10/4/10

El sol nos entretiene. Con los dedos de los pies hace sombras para que la bajada por el tobogán recuerde a una selva o haga curvas infinitas con las que el pelo de mis hijas juegue a los caballeros que iban con capa. Abril está tumbado en un banco, justo en el más alejado, el que está de espaldas a las vías del tren. Mi alma está tumbada con él, lacia y con la mano apoyada con desgana en la frente, haciendo tijera con los dedos para cortarle los bordes muertos al sol. Me gustan estas mañanas. Me divierte la posibilidad de que todo sea un sueño, de que la ausencia de nubes signifique algo que no soy capaz de entender. Alba y Mireia preparan helados de tierra, granizados de tierra, pasteles de arena oscura que vuelcan en platos y luego me ofrecen para que coma. El amor ideal sería comer tierra, masticar piedrecitas pequeñas ante sus ojos y después digerirlas durante siglos. El amor simple consiste en hacer que estornudo y que el contenido del cacharro salga volando hacia donde pertenece. Todo y todos acabamos en la tierra. Somos uno de esos flanes que hace el destino para entretenerse. Miro al cielo. Un azul tibio lo inunda todo a la espera de más color. Vendrán los meses compactos. Traerán sus cajas de pinturas y sus rodillos nuevos para que todo reluzca. Abril sólo se encarga de abrir las ventanas para que la estancia del invierno se oree. Uno a uno mis sucedáneos de sueño se van quedando enganchados en el paisaje. El tendido eléctrico del tren se queda con los sueños a corto plazo. Los pájaros que vienen del norte se llevan enganchados del pico los de largo plazo, se los llevan más al sur para que se curen. Mireia se ha quitado los calcetines y está el lo alto del tobogán hablando con una taza naranja. El aire es tan reciente que no huele a nada, sólo a nuevo; se tendrá que quedar algunos días con nosotros para que le conozcamos, quizá haya que ponerle un nombre o que sea él quien nos invente de nuevo. Jugaremos a ir al sur. Jugaremos a seguir a los pájaros en su itinerante delirio: el mundo visto desde arriba siempre pierde gravedad, ellos lo saben.
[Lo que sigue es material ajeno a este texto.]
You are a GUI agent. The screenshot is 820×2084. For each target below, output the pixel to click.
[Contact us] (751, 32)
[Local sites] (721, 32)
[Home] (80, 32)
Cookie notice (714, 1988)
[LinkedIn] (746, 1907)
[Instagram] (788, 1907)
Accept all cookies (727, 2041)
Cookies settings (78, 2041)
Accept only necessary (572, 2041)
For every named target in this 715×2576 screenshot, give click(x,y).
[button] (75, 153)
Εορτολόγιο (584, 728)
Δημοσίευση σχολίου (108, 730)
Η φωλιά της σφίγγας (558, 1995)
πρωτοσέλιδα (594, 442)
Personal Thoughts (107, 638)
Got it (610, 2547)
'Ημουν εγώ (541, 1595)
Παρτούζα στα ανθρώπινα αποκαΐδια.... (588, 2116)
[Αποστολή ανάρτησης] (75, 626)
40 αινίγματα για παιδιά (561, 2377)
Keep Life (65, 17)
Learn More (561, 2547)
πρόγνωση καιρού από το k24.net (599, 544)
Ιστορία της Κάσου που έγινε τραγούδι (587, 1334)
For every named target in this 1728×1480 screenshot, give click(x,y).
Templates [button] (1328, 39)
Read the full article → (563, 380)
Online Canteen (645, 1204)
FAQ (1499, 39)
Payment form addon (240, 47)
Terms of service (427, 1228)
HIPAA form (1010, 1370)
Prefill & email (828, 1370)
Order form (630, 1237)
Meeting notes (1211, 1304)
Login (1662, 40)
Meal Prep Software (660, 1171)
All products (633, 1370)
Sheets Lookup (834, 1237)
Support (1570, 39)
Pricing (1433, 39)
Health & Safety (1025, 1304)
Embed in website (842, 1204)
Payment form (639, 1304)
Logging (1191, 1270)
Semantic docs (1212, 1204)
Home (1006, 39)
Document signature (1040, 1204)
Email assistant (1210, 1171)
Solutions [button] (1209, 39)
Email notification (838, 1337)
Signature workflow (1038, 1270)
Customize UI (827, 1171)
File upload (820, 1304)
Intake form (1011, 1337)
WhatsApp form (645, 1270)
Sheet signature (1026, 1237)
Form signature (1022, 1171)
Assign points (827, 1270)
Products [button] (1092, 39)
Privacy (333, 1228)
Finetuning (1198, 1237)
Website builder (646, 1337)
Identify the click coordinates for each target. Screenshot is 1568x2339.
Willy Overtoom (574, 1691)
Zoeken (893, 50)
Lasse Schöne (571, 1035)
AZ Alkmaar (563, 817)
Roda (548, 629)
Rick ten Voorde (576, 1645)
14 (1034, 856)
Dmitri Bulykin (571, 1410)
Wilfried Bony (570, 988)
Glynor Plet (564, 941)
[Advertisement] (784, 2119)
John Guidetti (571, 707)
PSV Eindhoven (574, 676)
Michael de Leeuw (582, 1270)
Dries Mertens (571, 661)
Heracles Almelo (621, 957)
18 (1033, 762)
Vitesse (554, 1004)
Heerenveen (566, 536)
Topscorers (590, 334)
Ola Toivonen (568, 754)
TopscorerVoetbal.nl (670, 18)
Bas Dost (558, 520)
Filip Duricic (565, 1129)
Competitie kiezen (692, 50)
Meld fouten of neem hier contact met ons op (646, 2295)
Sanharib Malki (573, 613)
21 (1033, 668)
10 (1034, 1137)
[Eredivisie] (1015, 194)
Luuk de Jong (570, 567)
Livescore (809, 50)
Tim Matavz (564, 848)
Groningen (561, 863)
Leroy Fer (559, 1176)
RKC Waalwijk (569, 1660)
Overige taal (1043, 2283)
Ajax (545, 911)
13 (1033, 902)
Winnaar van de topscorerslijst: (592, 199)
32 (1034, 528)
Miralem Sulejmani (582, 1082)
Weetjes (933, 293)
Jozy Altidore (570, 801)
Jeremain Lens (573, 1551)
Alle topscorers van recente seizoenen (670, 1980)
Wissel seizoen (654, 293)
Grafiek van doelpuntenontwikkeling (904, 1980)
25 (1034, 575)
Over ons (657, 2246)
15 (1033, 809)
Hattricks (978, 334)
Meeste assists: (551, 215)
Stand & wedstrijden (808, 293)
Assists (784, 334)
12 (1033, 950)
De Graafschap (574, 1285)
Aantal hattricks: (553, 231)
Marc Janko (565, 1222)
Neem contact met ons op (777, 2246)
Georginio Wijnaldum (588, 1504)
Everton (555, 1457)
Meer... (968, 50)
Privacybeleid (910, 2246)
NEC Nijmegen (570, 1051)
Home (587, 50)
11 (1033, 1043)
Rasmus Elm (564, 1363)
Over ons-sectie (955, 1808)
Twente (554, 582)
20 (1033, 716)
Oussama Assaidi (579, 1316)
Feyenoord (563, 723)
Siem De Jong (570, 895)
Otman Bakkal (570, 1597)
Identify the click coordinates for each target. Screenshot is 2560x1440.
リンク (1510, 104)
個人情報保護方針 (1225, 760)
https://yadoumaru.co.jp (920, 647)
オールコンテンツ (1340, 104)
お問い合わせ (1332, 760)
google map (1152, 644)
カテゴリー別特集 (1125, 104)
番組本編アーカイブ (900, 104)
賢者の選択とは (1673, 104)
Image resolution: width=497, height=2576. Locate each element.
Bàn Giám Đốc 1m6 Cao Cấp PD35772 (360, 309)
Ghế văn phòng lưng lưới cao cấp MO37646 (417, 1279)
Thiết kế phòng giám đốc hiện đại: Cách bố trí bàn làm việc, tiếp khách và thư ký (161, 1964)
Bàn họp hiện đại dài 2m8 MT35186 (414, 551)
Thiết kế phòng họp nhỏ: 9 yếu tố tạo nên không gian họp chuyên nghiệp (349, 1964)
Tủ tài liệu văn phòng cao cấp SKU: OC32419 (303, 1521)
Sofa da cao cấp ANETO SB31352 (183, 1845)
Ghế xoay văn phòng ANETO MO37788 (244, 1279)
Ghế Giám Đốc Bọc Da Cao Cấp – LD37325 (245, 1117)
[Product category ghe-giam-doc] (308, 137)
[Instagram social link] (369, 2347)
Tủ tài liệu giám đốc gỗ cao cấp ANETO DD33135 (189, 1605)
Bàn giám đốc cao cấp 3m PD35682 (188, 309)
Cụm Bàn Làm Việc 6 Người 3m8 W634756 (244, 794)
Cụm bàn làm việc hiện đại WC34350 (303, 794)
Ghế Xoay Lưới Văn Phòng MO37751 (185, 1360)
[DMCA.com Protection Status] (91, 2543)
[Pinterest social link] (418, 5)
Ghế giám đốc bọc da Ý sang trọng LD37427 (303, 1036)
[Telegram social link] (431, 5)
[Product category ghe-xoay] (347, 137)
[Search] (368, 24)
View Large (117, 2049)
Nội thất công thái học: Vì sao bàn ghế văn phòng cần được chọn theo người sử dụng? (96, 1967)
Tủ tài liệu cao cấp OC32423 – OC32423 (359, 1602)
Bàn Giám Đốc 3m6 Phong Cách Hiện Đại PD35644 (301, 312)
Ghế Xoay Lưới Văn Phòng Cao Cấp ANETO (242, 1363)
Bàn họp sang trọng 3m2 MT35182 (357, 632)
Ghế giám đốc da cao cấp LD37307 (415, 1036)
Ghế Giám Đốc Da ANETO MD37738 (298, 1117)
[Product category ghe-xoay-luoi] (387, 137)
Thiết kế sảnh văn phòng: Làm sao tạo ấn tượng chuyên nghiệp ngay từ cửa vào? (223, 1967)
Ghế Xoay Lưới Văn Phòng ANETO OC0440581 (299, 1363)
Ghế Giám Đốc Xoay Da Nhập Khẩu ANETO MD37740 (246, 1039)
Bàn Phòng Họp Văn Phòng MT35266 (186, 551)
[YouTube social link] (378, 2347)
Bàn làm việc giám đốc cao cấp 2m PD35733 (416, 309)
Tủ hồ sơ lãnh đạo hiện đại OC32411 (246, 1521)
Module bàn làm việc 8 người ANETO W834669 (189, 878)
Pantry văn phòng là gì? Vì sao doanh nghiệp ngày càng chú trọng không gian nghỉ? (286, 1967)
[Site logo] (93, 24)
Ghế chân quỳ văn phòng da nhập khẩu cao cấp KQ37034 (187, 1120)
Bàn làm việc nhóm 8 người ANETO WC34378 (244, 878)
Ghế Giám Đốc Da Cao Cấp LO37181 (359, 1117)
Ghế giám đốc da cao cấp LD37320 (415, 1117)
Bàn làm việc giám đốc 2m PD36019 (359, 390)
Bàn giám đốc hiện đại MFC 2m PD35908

Ahora hay que recoger. Vacío cacharros. Pongo calcetines. Busco zapatos. Mis manos huelen a tierra. Mireia vuelve a casa pensando quizá en lo arbitrario de todo, en lo fugaz del tiempo que un instante mesa tu melena y al otro te araña. Cierro los ojos y el azul y el cobre se mezclan en un cuadro. Faltan las figuras, sólo hay una montaña y restos de un naufragio sobre un suelo yermo. ¿De qué me sirve saber matemáticas si sé que todos los milagros cotidianos jamás se repiten? ¿De qué sirve recordar nada si la memoria enmohece como el maíz húmedo? Ya en casa nos ponemos el disfraz de la normalidad y vamos pensando en lo que haremos de comida.